The 30-year fixed-rate mortgage (FRM) averaged 6.73% this week, its fifth-straight week of increases and edging upwards of 7%, according to the latest Primary Mortgage Market Survey® (PMMS®) from Freddie Mac released Thursday.
This week’s numbers:
- 30-year fixed-rate mortgage averaged 6.73% as of March 9, 2023, up from last week when it averaged 6.65%. A year ago at this time, the 30-year FRM averaged 3.85%.
- 15-year fixed-rate mortgage averaged 5.95%, up from last week when it averaged 5.89%. A year ago at this time, the 15-year FRM averaged 3.09%.
What the experts are saying:
“Mortgage rates continue their upward trajectory as the Federal Reserve signals a more aggressive stance on monetary policy,” said Sam Khater, Freddie Mac’s chief economist. “Overall, consumers are spending in sectors that are not interest rate sensitive, such as travel and dining out. However, rate-sensitive sectors, such as housing, continue to be adversely affected. As a result, would-be homebuyers continue to face the compounding challenges of affordability and low inventory.”

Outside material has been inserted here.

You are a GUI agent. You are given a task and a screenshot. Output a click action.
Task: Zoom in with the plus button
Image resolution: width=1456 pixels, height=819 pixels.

Realtor.com economist, Jiayi Xu commented:
“The Freddie Mac fixed rate for a 30-year loan continued to rise toward 7%, jumping from 6.65% last week to 6.73%. While last month Fed officials said that a smaller increase in the federal-fund rates would help create a soft landing for the economy, Powell’s testimony on Tuesday made it clear that the central bank is prepared to return to a faster pace of rate increases if the incoming February economic indicators remain strong.
Although investors have been talking about the possibility of faster rate hikes based on January’s data, the stock market saw a sharp decrease on Tuesday, following Powell’s statement. This suggests that investors were not fully prepared and are anxious about the Fed’s upcoming actions. Uncertainty about how high rates will go and how long they will remain elevated makes it challenging for investors to make well-informed decisions. Therefore, it’s crucial to keep a close eye on the latest developments from the Federal Reserve.
While the current housing market may not look promising for sellers due to factors such as an increasing number of unsold homes, longer time on market, and decelerating price growth driven by high mortgage rates, there are still opportunities to be found. For example, recent sales data show that the share of first-time homebuyers is up compared to one year ago. As a result, sellers with starter homes may see robust demand and retain some bargaining power. In addition, the widespread implementation of hybrid working models provide employees more flexibility to choose where to live, allowing them to avoid expensive and congested urban centers. Consequently, this trend could make homes with easy access to public transportation systems more attractive to home buyers, which in turn, enhances bargaining power for the sellers. Furthermore, for sellers who are also buyers, it is important to note that they can still leverage their record-high equity, even if they have to adjust their expectations to lower asking prices,” Xu concluded.